Abbiamo identificato la cultura, abbiamo definito i giorni e il nome della pratica, manca solo spiegare di cosa di trattava e chi ci ha lasciato testimonianze su questa festa. Per rispondere subito a questa domanda facciamo subito un nome: Publius Ovidius Naso meglio noto come Ovidio, e citeremo un’opera: i Fasti.
Ovidio era un poeta latino, che visse a cavallo tra la Roma Repubblicana, dilaniata dalle guerre civili, e l’ascesa dell’Impero nonché sotto l’imperatore Augusto. Tra le tantissime opere che ha scritto, a noi occorre ricordare in particolare i Fasti, opera eziologica scritta in 12 libri ma di cui oggi ne possediamo solo 6, il cui scopo era quello di indagare l’origine delle tradizioni, delle feste e dei riti e delle pratiche culturali che erano in uso presso i romani. Un’operazione che tutto sommato servirebbe anche oggi per riscoprire le origini del commerciale Halloween.
Veniamo adesso al secondo punto: ossia spiegare cosa fossero i Lemuralia. Ebbene nel V libro dei Fasti, Ovidio ci parla del ciclo festivo in questione, il quale si sarebbe svolto nei giorni 9, 11, 13 maggio. A questo punto il lettore potrebbe chiedersi: “be ma tutto ciò che cosa c’entra con Halloween, le cose paurose, ecc?”. Adesso ci arriviamo.
Per i Romani era credenza comune che in quei giorni gli spiriti dei morti, appunto i Lemuri, tornassero sulla terra dei viventi. Questi spiriti, o meglio ombre, non erano entità tutto sommato malefiche come potevano essere le Larve, ossia gli spiriti maligni degli uomini che un tempo furono malvagi. I Lemuri comunque sia spaventavano le persone (vorrei ben vedere voi a ritrovarvi faccia a faccia con delle ombre), e i viventi per scacciarli e scongiurarli avevano determinate pratiche per farle. Nei Fasti il nostro Ovidio ci parla di un culto domestico che vedeva la figura del pater familias, ossia il padrone indiscusso della casa a cui toccava anche la preminenza “religiosa” all’interno del nucleo familiare (comprensivo anche degli schiavi), fare delle offerte ai Lemuri, donando loro delle fave nere dando loro le spalle. Le fave venivano gettate accompagnate dalla formula apotropaica “Manes exite paterni” ossia “uscite spiriti degli antenati” e in questo modo gli spiriti sarebbero stati tenuti lontani dalle case.

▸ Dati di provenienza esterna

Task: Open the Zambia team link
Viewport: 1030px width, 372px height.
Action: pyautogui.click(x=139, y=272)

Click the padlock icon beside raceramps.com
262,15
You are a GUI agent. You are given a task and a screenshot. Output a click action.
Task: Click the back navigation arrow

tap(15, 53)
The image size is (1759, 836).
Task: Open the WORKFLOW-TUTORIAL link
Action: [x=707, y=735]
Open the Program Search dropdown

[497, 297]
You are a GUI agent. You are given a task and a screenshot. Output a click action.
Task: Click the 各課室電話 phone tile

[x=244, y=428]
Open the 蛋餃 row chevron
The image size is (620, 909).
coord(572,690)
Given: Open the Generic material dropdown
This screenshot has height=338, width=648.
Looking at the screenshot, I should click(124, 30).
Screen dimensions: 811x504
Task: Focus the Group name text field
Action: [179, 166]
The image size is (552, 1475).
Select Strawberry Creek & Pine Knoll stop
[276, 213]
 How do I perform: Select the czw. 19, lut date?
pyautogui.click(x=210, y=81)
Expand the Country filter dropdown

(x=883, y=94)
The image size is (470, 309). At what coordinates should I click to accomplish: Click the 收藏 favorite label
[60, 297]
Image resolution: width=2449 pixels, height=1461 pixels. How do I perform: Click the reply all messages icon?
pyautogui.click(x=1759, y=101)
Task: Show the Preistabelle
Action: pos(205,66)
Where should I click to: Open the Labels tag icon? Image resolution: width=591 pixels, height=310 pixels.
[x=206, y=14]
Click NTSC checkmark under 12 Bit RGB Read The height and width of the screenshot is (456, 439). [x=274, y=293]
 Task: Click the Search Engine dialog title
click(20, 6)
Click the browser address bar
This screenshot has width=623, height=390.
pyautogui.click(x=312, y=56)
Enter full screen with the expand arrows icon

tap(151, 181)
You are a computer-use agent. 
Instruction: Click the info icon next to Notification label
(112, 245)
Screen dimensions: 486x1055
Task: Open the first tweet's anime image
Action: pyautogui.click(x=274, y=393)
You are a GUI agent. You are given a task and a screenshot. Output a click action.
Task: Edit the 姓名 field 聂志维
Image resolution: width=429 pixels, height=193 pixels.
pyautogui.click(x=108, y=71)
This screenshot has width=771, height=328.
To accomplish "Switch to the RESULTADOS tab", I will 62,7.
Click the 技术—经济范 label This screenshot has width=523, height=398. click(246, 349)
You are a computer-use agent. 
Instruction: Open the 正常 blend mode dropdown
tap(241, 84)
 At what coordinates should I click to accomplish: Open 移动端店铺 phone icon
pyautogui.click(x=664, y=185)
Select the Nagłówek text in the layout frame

La cosa curiosa di questo rituale è l’utilizzo delle fave nere. Perché proprio fave nere? Le fave nere, già dai tempi di Pitagora, erano considerate un alimento legato in qualche misura agli spiriti dei morti. In esse infatti si pensava che fossero contenute le loro lacrime o, come pensava Pitagora, parte dell’anima dei trapassati. Inoltre, sempre in epoca antica, era pratica più o meno comune spargere le fave sulle tombe dei morti per assicurare loro la pace. Molti altri sarebbero gli esempi, però forse adesso ci sembrerà meno bizzarra la pratica di offrire alle ombre dei morti delle fave nere. Risulterà ancor meno sbalorditivo il fatto che ancor oggi in alcune regioni d’Italia, specialmente quelle del centro, proprio in questo periodo sia uso fare dei dolcetti chiamati appunto “fave dei morti”. Che lo vogliamo o no, la nostra cultura e il nostro rapporto con i morti contiene ancora un retaggio culturale proveniente dalla cultura pagana latina. Sarebbe una bella cosa iniziare a riscoprirla, magari andando ad assaggiare le fave dei morti.
Con questo direi che è ora di salutarci, festeggiate quello che volete nel modo in cui volete ma cercate di porvi delle domande su cosa state festeggiando e vi si aprirà un mondo di pratiche e usi che non avreste mai immaginato.